-- PROVIDED PASSAGE --
----

Nights like this help explain why Galapagos, which opened in 1998 in a former mayonnaise factory near the East River, has emerged as a leading venue for experimental performance. Its currency continues to rise under Boo Froebel, the budding impresario who signed on as artistic director last spring.
Froebel, 34, made her name with Phat Tuesdays, which started four years ago on the Lower East Side. Paper magazine called it the city's "best ongoing performance art series." Today she sits on the committee that gives out the Bessies and moonlights at the Whitney Museum of American Art, curating performances and readings at its midtown gallery, in the Philip Morris building on 42nd Street. The full-time gig at Galapagos, where she books dance, music, theater, and literary events, provides the platform she's craved since she settled in New York in 1996, and it let her give up her administrative day job at American Express.
Still, she wears her authority loosely.
"It's not about me and my eye," she says warily. "It's about these interesting artists. I don't really want to be a power broker, telling audiences what they should be thinking about or looking at. I'm simply telling them what I'm thinking about, and who I find interesting."
Froebel's star began to rise in October 1998, after stints directing communications for P.S.122 and writing ads for Broadway shows as brilliant as Hedwig and the Angry Inch and as banal as Forbidden Broadway. She longed to produce edgy performance work, but no one would give her a break. So she took a gamble: she tapped into her bank account and put together a series of four "performance parties" at the CSV Center. Word quickly spread, and Phat Tuesdays moved to Dixon Place. In 2001 it moved again to Galapagos, along with Froebel herself. Phat is now a quarterly affair, with the next one set for March 18, but some intriguing act plays Galapagos almost every night. The January program includes four gigs by the Trachtenburg Family Slideshow Players, the latest phenomenon in camp. Jason, Tina, and eight-year-old Rachel Trachtenburg write songs about other families' vacations based on old slides they find at estate sales.

----

-- SUPPLIED INFORMATION --

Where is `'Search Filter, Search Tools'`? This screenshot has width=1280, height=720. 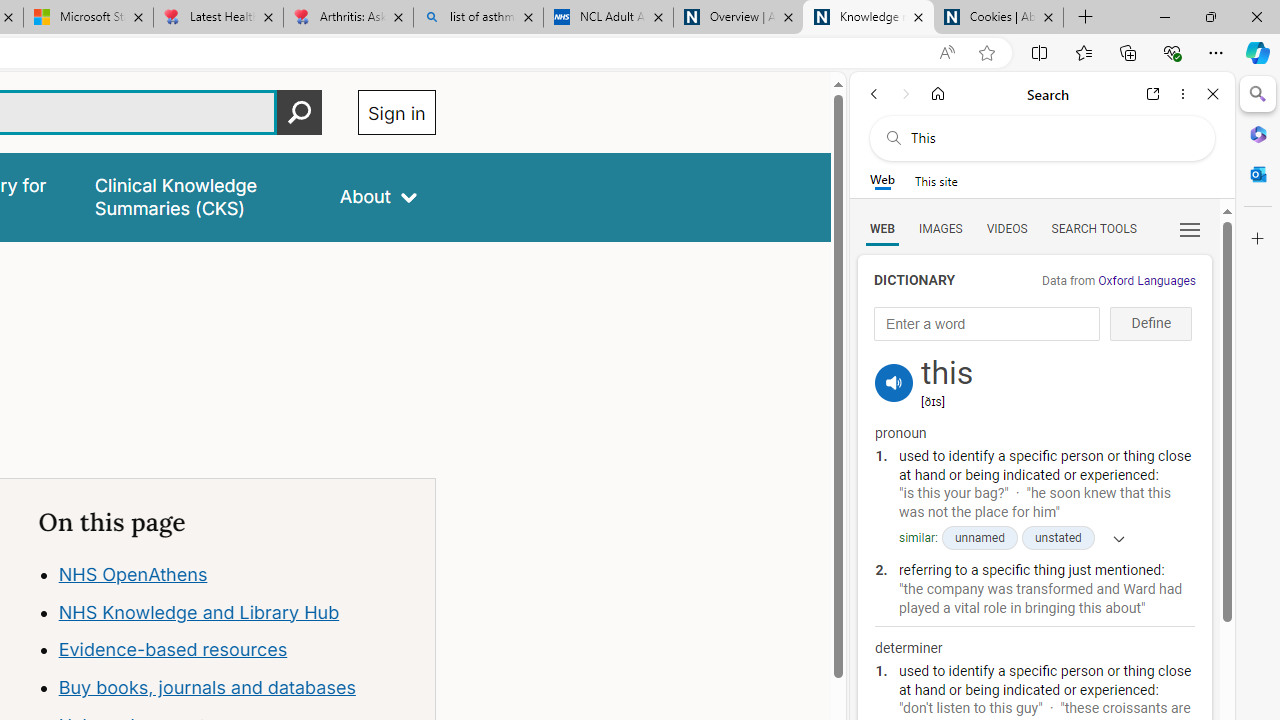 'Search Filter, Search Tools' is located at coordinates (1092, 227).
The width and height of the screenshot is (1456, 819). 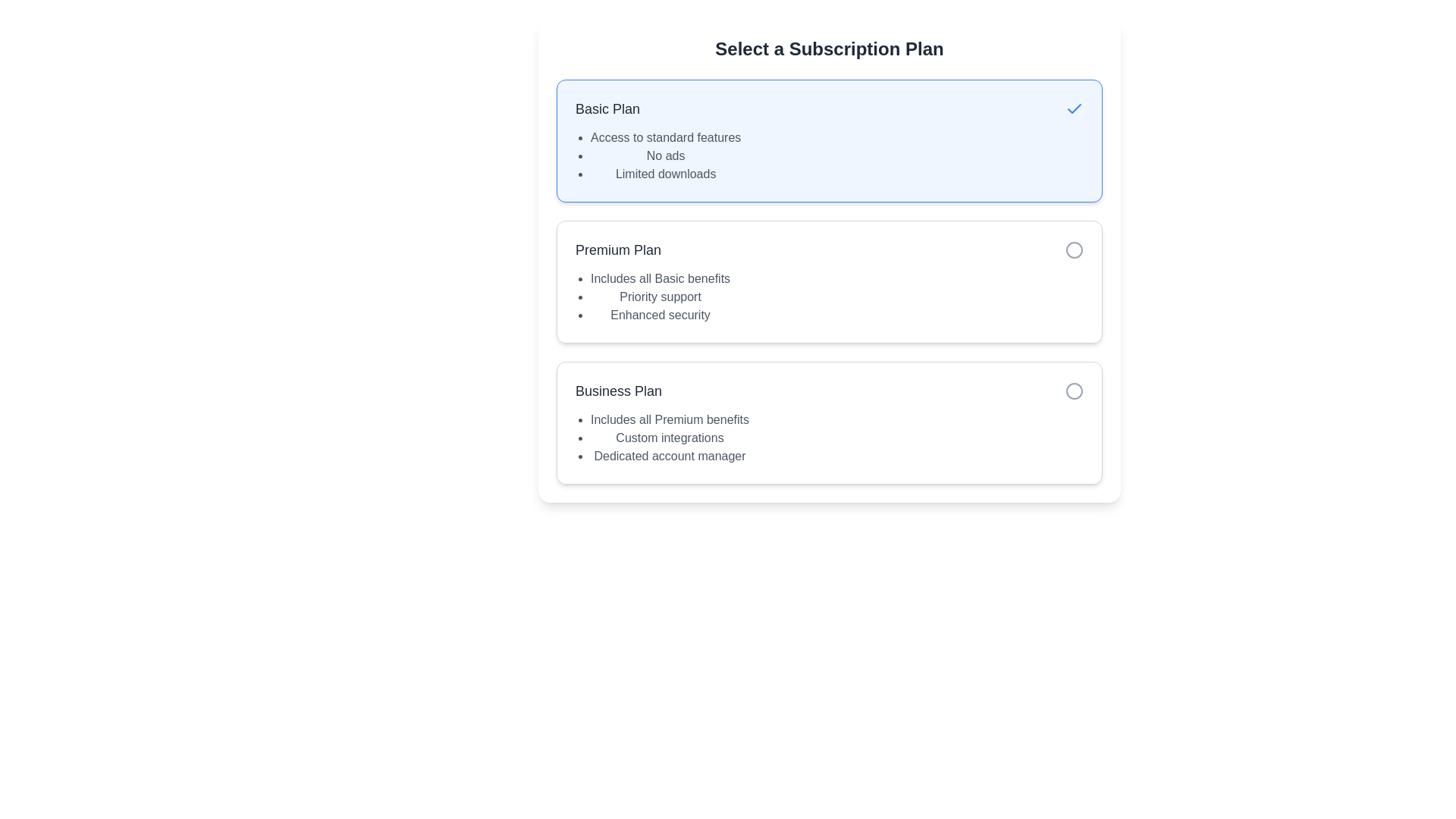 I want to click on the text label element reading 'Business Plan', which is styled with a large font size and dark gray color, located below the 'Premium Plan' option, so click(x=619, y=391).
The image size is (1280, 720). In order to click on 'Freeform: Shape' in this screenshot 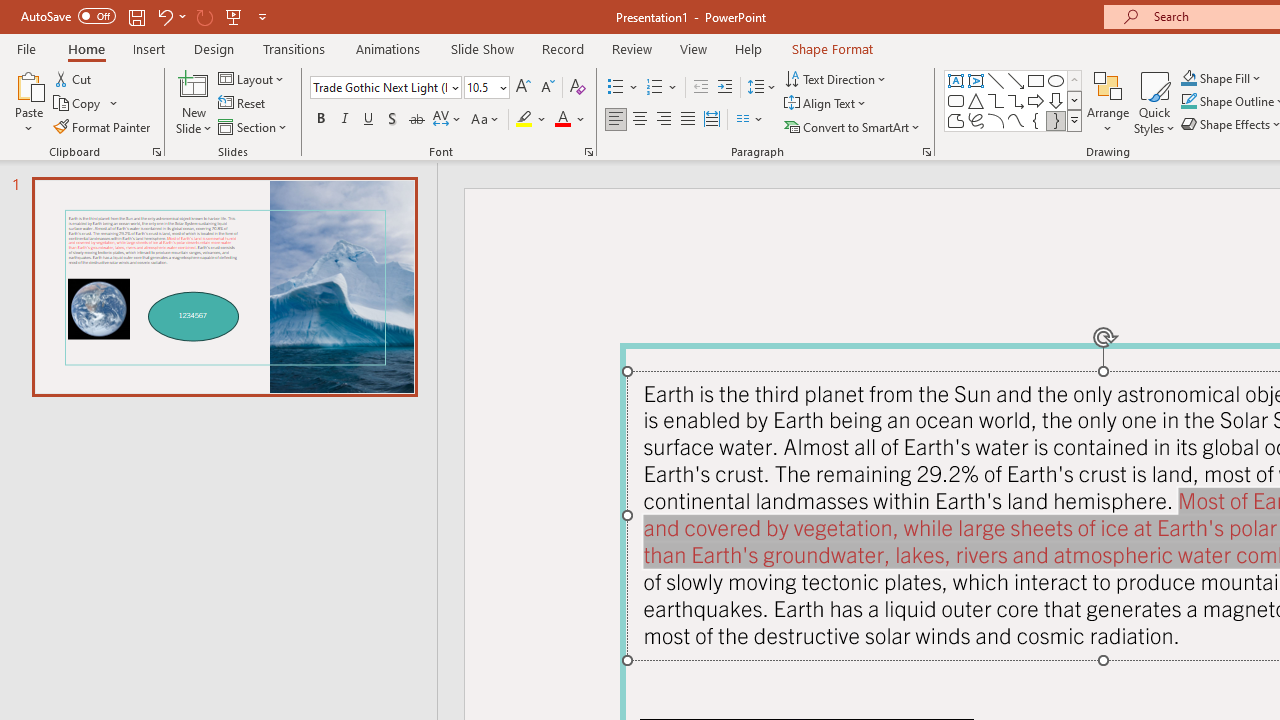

----

-- WHAT TO WORK ON --
Please turn the paragraph in the Galapagos passage that begins "Froebel, 34, made her name" into a short bulleted list that keeps its main facts.

-- RESULT OF THIS TASK --
- Froebel, 34, became known through Phat Tuesdays, a series begun four years ago on the Lower East Side that Paper magazine called the city's "best ongoing performance art series."
- She sits on the committee that gives out the Bessies.
- She also works part time at the Whitney Museum of American Art, curating performances and readings at its midtown gallery in the Philip Morris building on 42nd Street.
- Her full-time job at Galapagos involves booking dance, music, theater and literary events.
- The job gives her the platform she has wanted since she settled in New York in 1996.
- It also let her leave her administrative day job at American Express.